Возможно, что все это бобры досконально обсудили между собой. Возможно также, что Умиск и его приятели рассказали своим приятелям о своих приключениях и о том, что Бари даже вовсе и не собирался их обидеть, хотя и легко мог бы это сделать. Также более чем вероятно, что взрослые бобры, которые в это утро имели случай столкнуться с Бари, дали полный отчет об этой встрече, снова подтвердив тот факт, что, хотя он и перепугал их, но все-таки не выказал ни малейшего намерения их обидеть.
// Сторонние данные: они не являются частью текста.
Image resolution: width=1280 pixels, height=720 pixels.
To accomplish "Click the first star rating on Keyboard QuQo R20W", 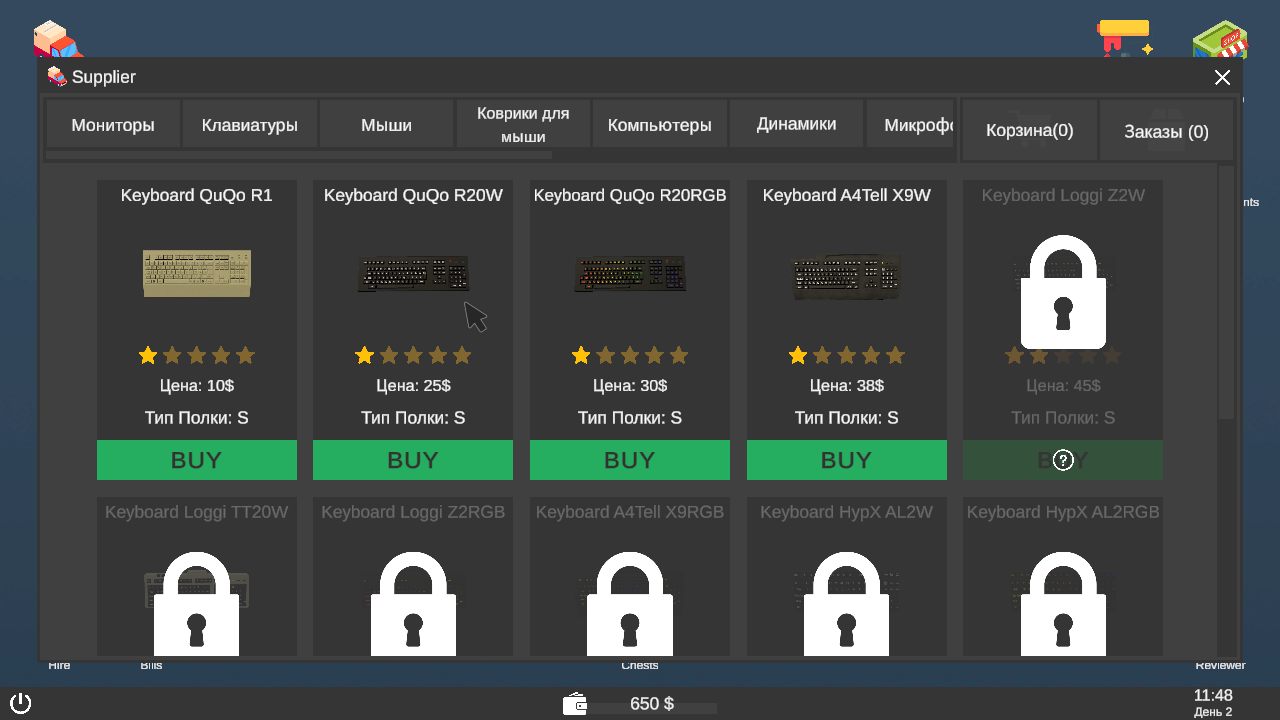I will 364,355.
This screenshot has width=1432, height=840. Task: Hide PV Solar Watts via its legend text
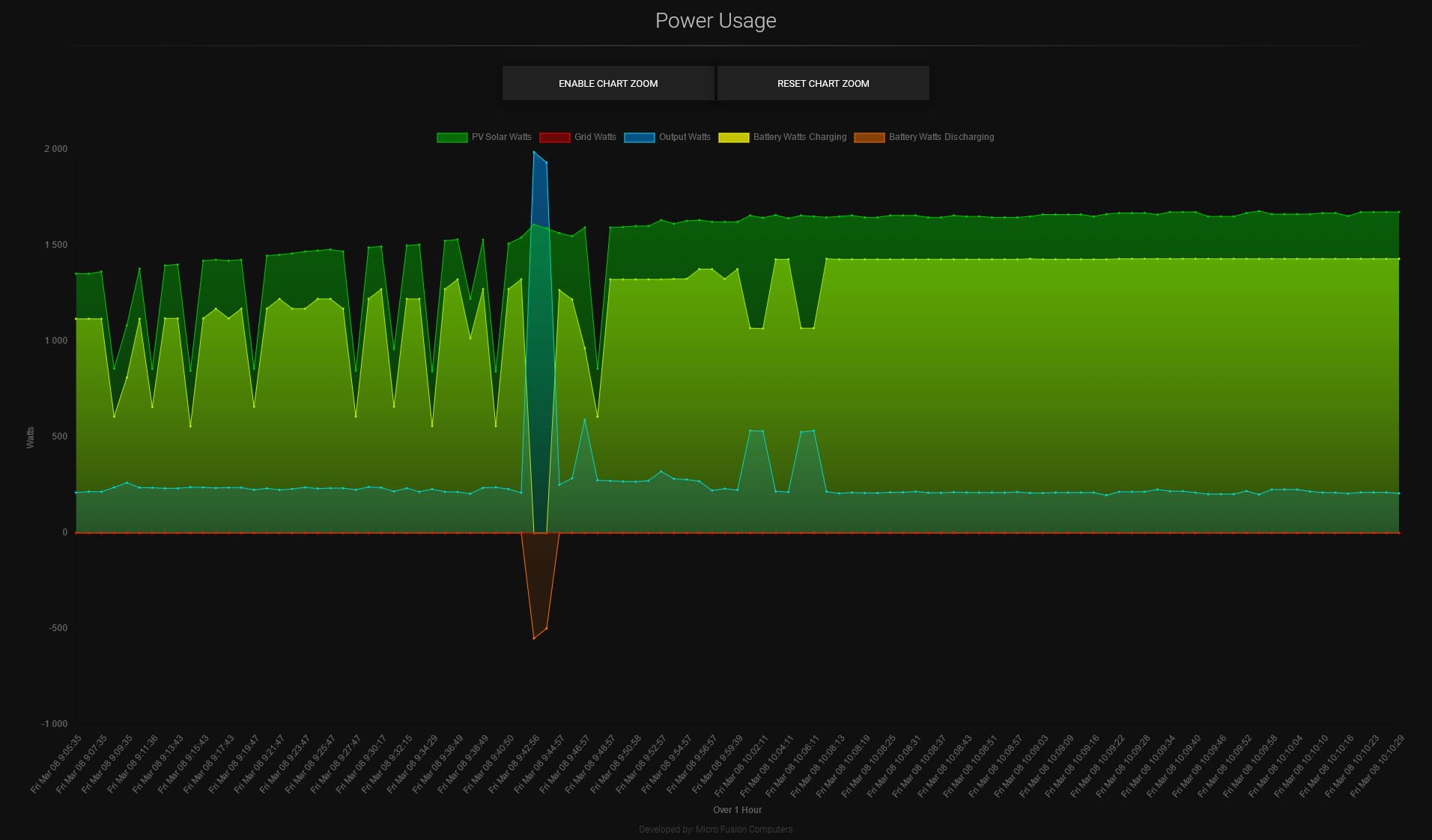501,137
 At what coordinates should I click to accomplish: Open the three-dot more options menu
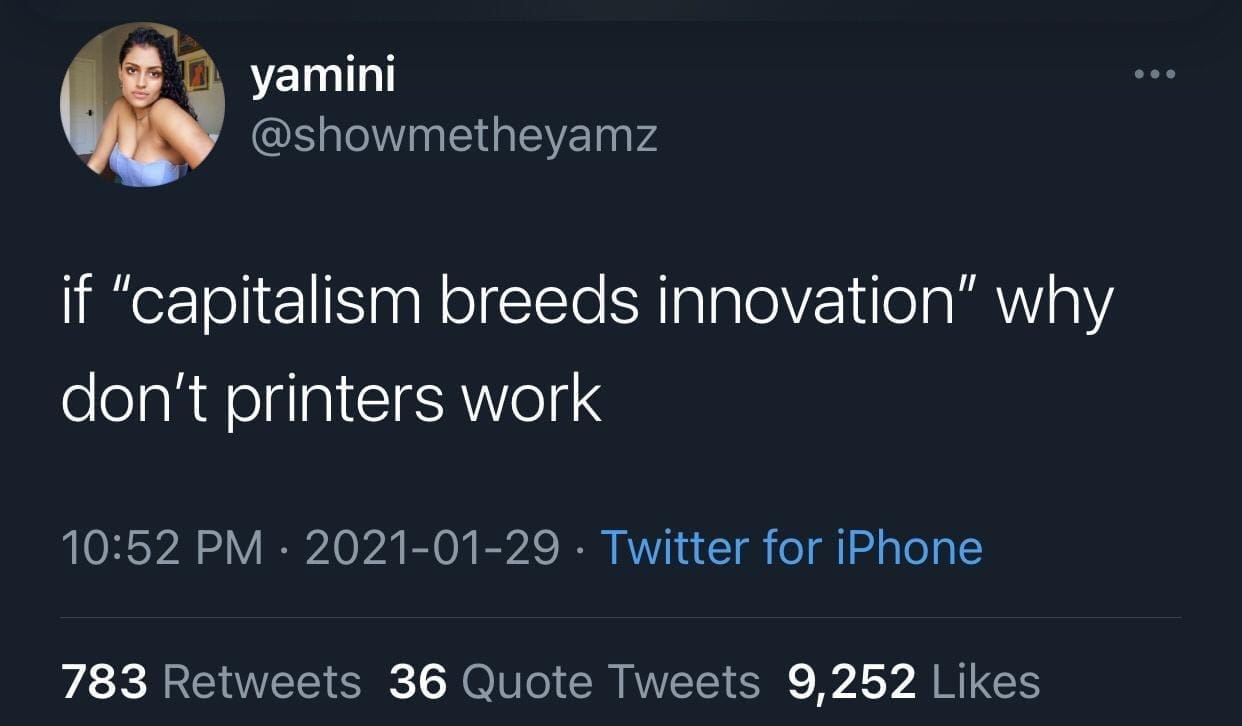pos(1154,75)
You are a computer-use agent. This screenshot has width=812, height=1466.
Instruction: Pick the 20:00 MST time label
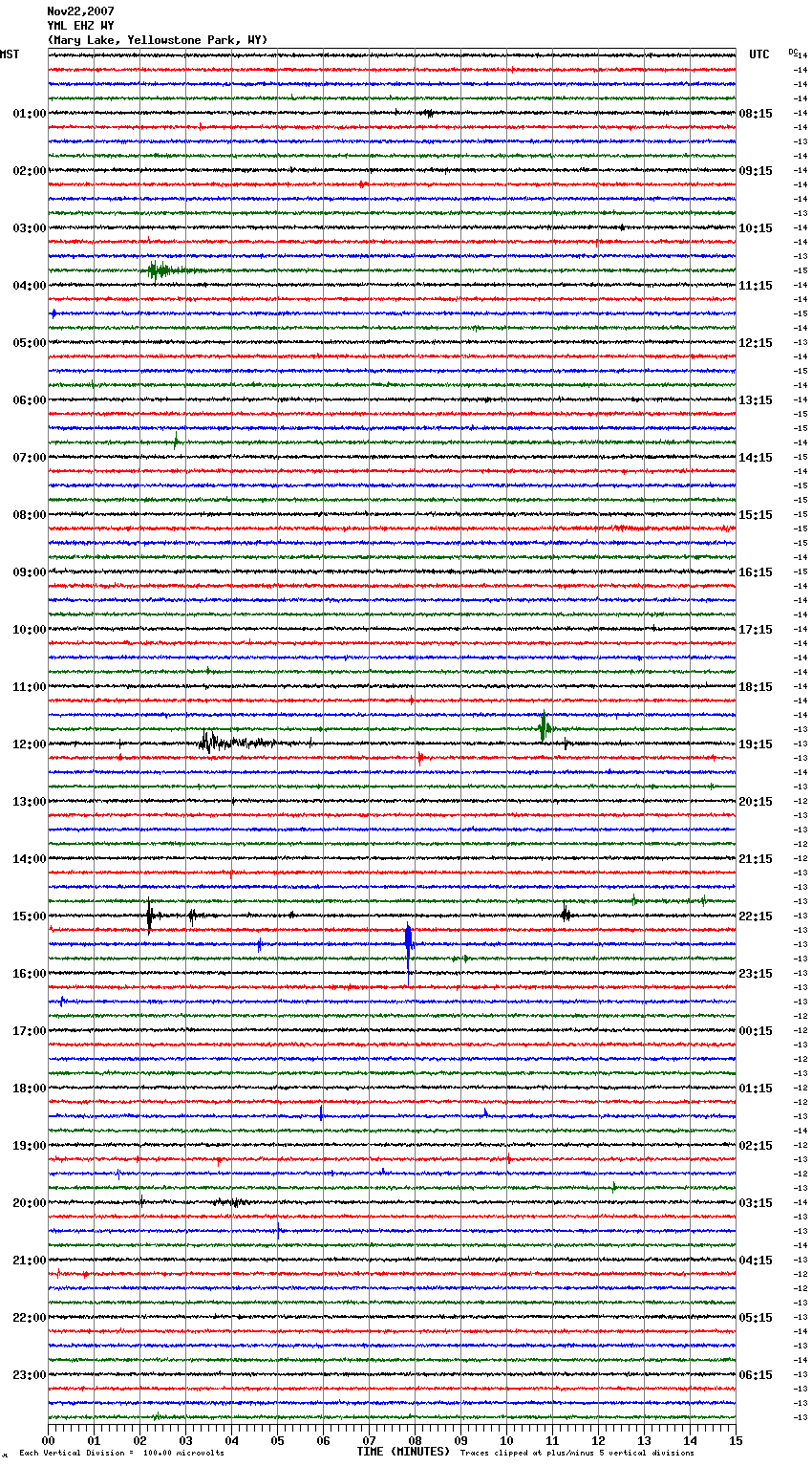[x=29, y=1203]
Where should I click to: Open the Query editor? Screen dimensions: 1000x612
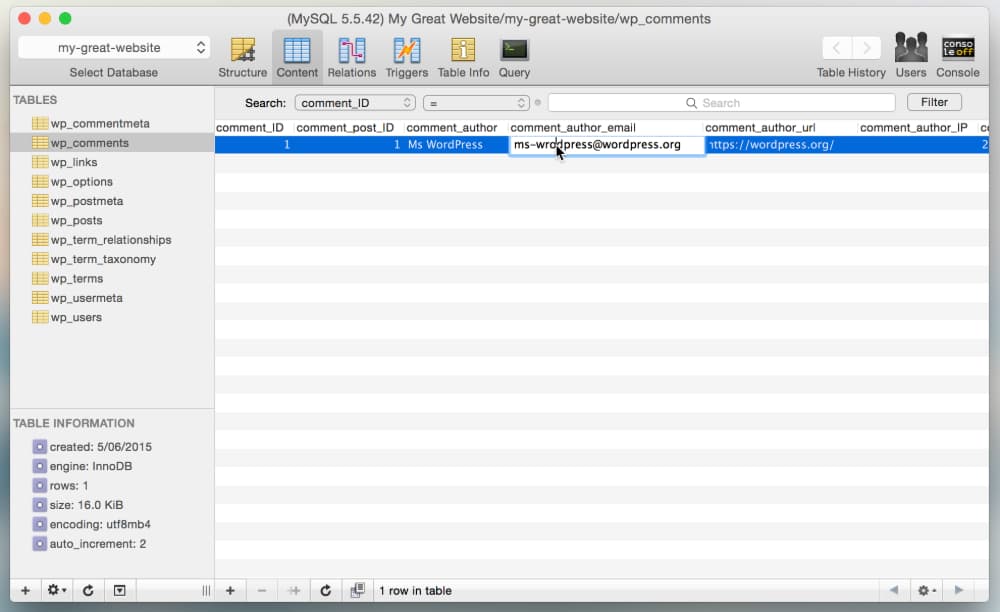click(514, 57)
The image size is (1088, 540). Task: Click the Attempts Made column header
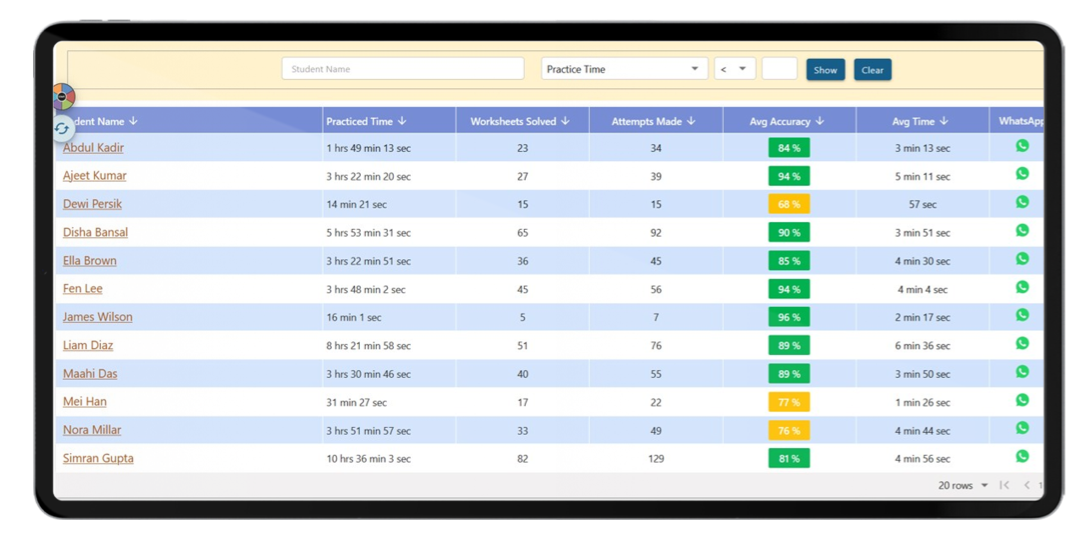click(646, 121)
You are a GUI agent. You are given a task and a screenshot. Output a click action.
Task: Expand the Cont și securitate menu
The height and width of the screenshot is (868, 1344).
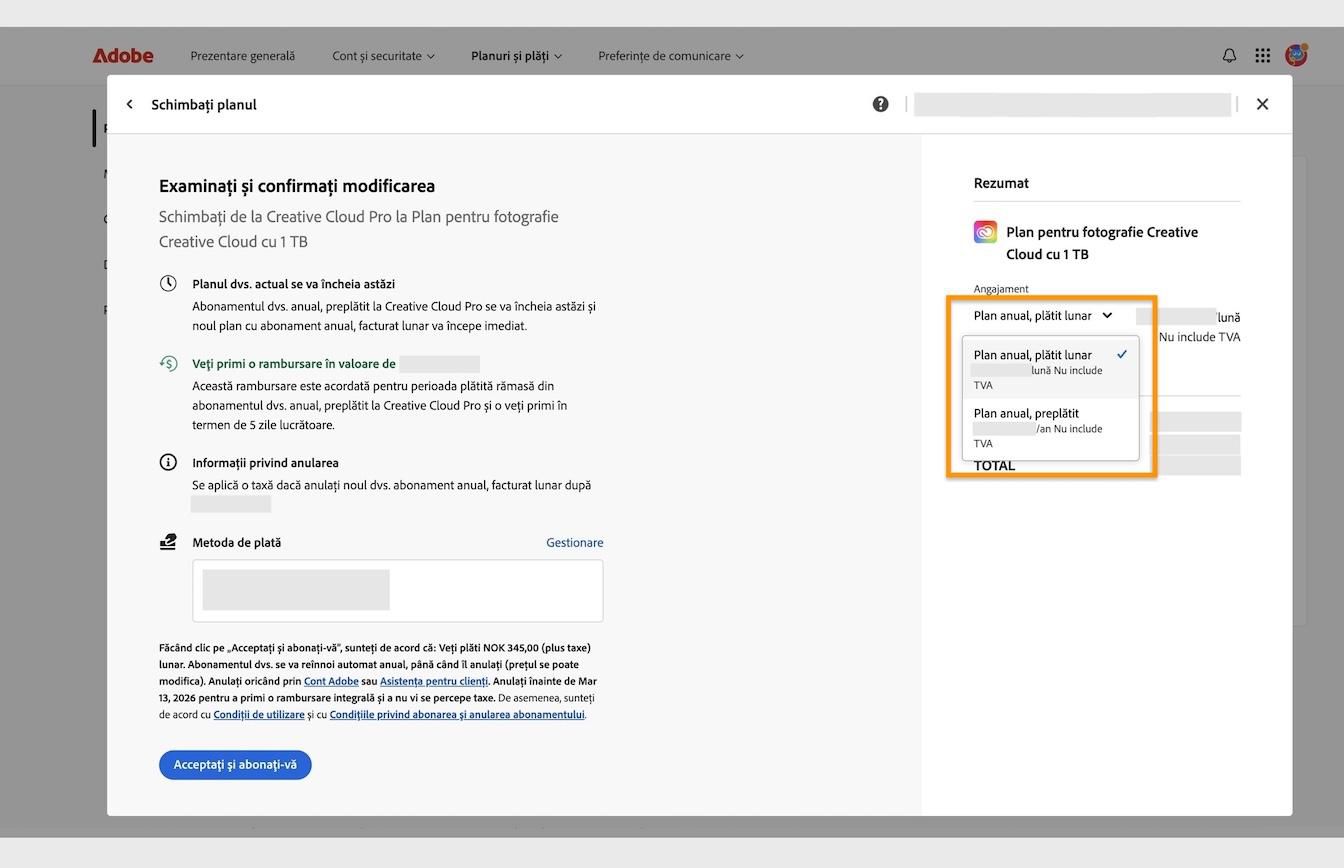[383, 56]
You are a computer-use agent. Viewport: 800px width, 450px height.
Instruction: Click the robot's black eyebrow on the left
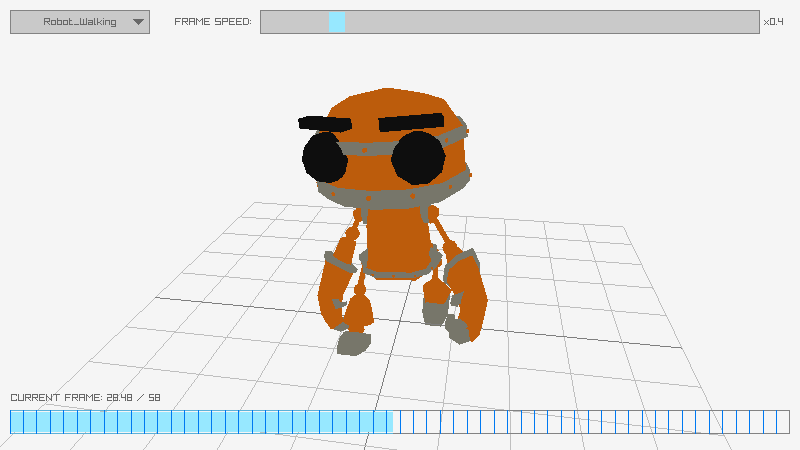click(325, 124)
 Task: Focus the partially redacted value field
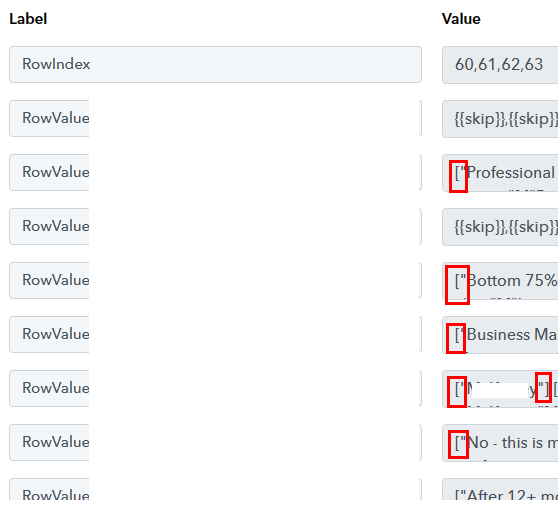click(x=500, y=389)
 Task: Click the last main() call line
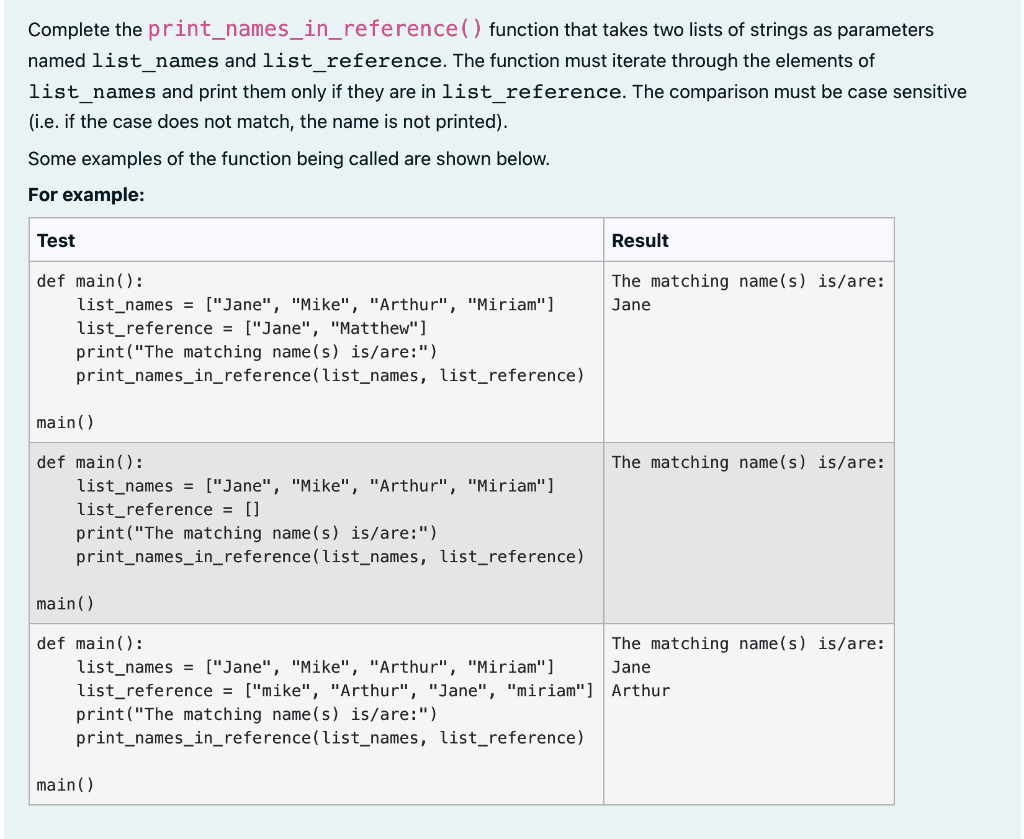pyautogui.click(x=60, y=785)

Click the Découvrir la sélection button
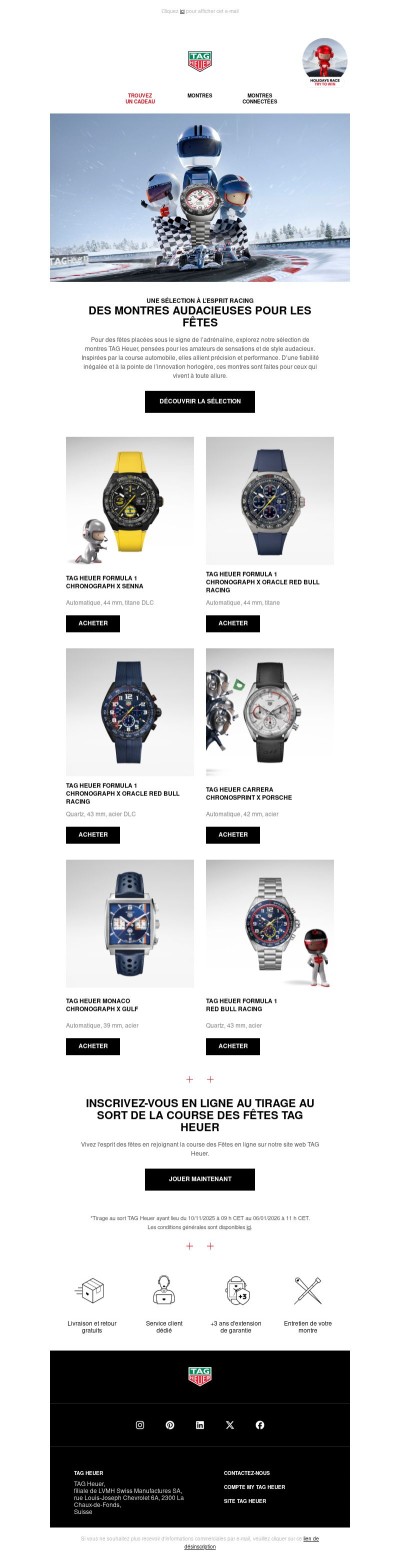point(200,401)
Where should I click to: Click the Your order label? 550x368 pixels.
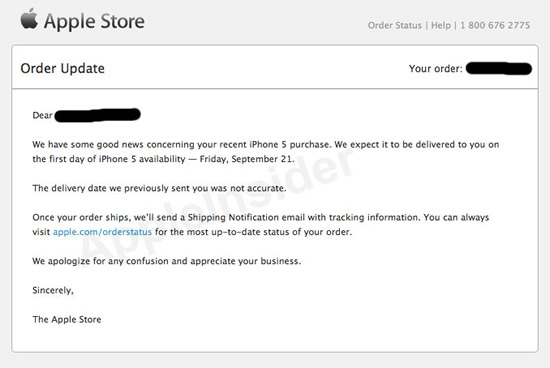[435, 68]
Все это очень возможно, потому что, если признать, что бобры могут делать историю целой страны и выполнять такие инженерные работы, которые не поддаются даже взрывам динамита, то придется вполне резонно допустить, что они обладают способами понимать друг друга.

Но как бы то ни было, а мужественный Сломанный Зуб окончательное решение по этому делу взял на себя.

Было уже около полудня, когда Бари в третий или четвертый раз прошелся по плотине. Эта плотина была полных двести футов в длину, но ни в одном месте не перекатывалась через нее вода, для чего в ней были сделаны особые узкие шлюзы. Недели две тому назад Бари мог свободно перейти по ней на другую сторону заводи, но теперь в дальнем конце ее Сломанный Зуб и его инженеры вздумали продолжить ее и для того, чтобы выполнить эту работу с наименьшей затратой труда, затопили ярдов на пятьдесят то место, где они работали. Главная плотина приводила Бари в восторг. Во-первых, от нее сильно пахло бобрами. Во-вторых, она была высока и суха и в ней было проделано много уютных норок, сидя в которых, бобры принимали свои солнечные ванны. В одну из таких норок забрался Бари, расположился в ней и стал глядеть на воду. Ни малейшая рябь не бороздила ее бархатную поверхность. Ни единый звук не нарушал в этот полдень дремотную тишину. Точно все бобры повымерли, так было кругом пустынно. И все-таки всем им было известно, что Бари находится именно на плотине. На то место, где он лежал, солнце особенно обильно бросало свои лучи, и ему было так удобно и приятно там лежать, что под конец он едва мог справляться со своими опускавшимися от дремоты веками и крепко заснул.